- _Required action_
For the data below, give again exactly the lines from the one containing "The image size" through the one containing "Viewport: 1024px width, 590px", both ends included, and no others.

- _Provided material_
◇ ◇ ◇ ◇ ◇

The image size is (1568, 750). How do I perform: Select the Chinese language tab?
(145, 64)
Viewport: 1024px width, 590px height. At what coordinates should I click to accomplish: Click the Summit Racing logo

◇ ◇ ◇ ◇ ◇

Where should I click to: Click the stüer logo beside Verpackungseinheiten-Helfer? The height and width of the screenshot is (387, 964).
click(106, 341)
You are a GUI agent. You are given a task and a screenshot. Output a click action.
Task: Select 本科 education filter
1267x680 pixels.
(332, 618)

◇ ◇ ◇ ◇ ◇

- _Task answer_
The image size is (1568, 750). How do I perform: Select the Chinese language tab?
(145, 64)
Viewport: 1024px width, 590px height. At what coordinates should I click to accomplish: Click the Summit Racing logo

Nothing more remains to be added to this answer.